BIDEN-HARRIS & RIGHTS ISSUES
Experts believe that while there are differences, any party that wins the elections would want strong ties with Delhi. The one concern for India on a Biden-Harris win is the position they have taken on rights issues, particularly Kamala Harris’ stand on how the Indian government handled the issue of Kashmir.
“The US election is a win-win for India. It will produce a winner who supports India and US-India partnership. To be sure, there are some differences between Biden and Trump on India. Biden is more likely to be critical of India on rights issues,” said Michael Kugelman, Senior Associate at the Woodrow Wilson Center.
Richard Rossow, Wadhwani Chair at US-India Policy Studies said, “This election will certainly impact US-India ties. Some areas will be pretty stable no matter the outcome. Notably, defence relations. I believe a Biden administration will reaffirm cooperation in areas like climate change and be more supportive of skilled immigration, but also be tougher on India related to issues of religious tolerance.”
India is a huge market and is an important ally of the US in the fight against a hegemonic China. If Washington has to move forward to secure the Indo-Pacific, New Delhi is key.
IRAN DEAL & INDIA’S ROLE
Apart from these issues, Biden as President could reverse Trump’s decisions on Iran and revive the Iran Nuclear Deal, which would allow India to continue working with Tehran, an important partner to counter Pakistan in Afghanistan.
“Also, the sharp differences between the two men on foreign policy more broadly will have implications for India. Biden, for example, wants a more conciliatory policy toward Iran-and that would help an Indian government that values its economic ties to Tehran and doesn’t want to be encumbered with a tough US sanctions regime on Iran,” said Kugelman.

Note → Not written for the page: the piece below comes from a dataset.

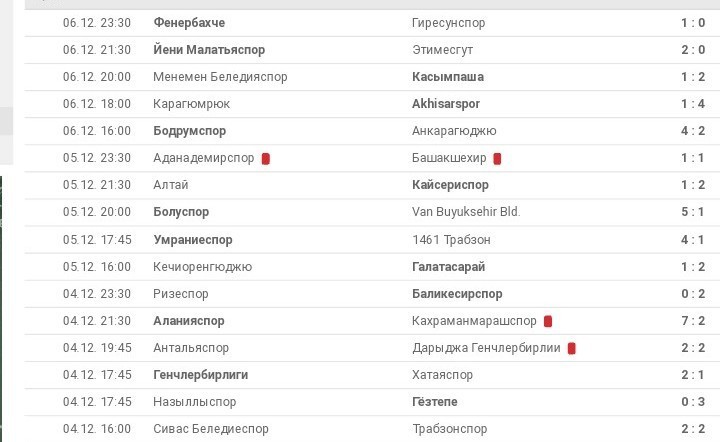Screen dimensions: 720x442
Task: Click red card icon beside Башакшехир
Action: (497, 158)
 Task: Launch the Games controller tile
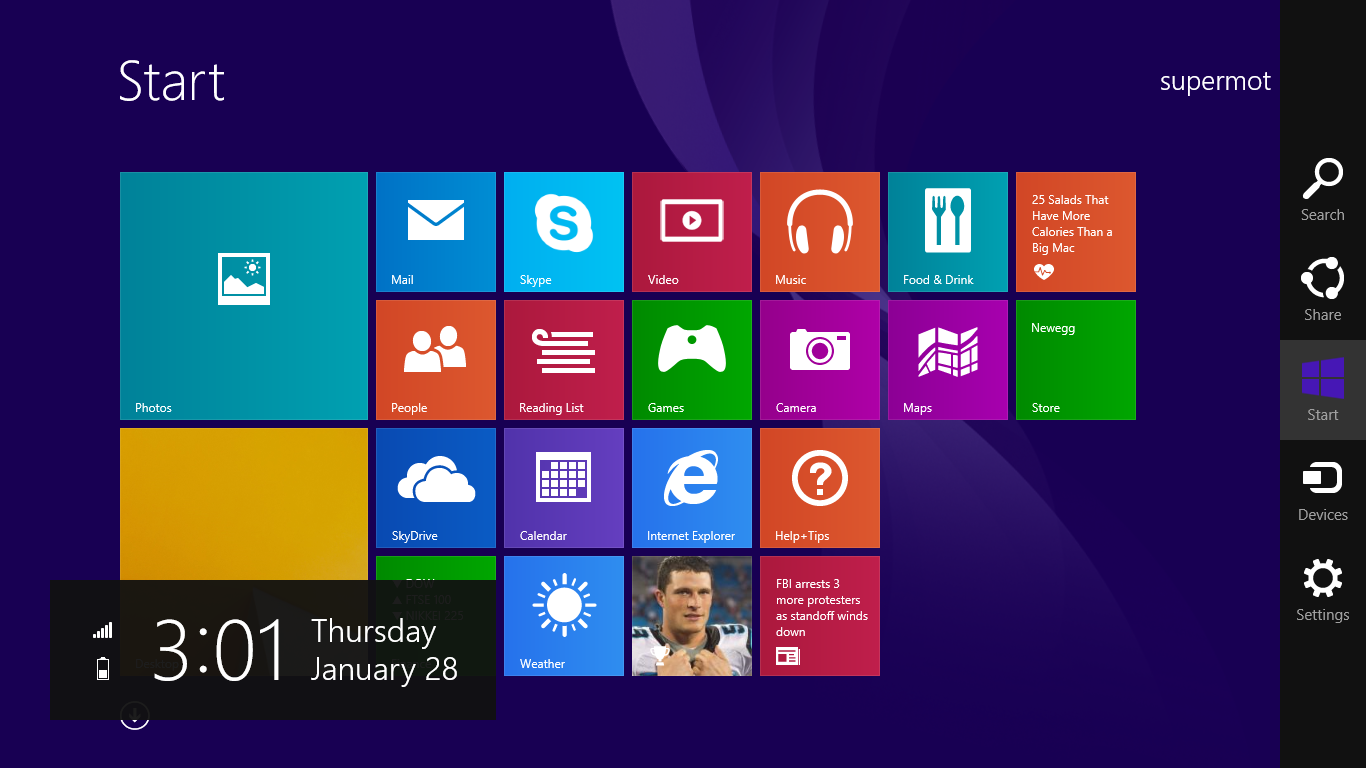click(692, 360)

BIDEN OFFERS LESS VOLATILITY
Finally, one had to see the style of functioning. While PM Narendra Modi is one of those rare leaders who manage to have a great rapport with Trump, the latter’s off-the-cuff remarks have landed the former in quite uncomfortable positions in the pasts, like the offer to mediate on Kashmir issue.
A less volatile, predictable and conventional Joe Biden might be a welcome change but any interference in India’s internal matters could ruffle feathers. It is for the American leadership to be mindful of such sensitivities should they want to continue strengthening relations.
The bottom line is no matter how things shake out with the election, India will find a US leader eager to work with it.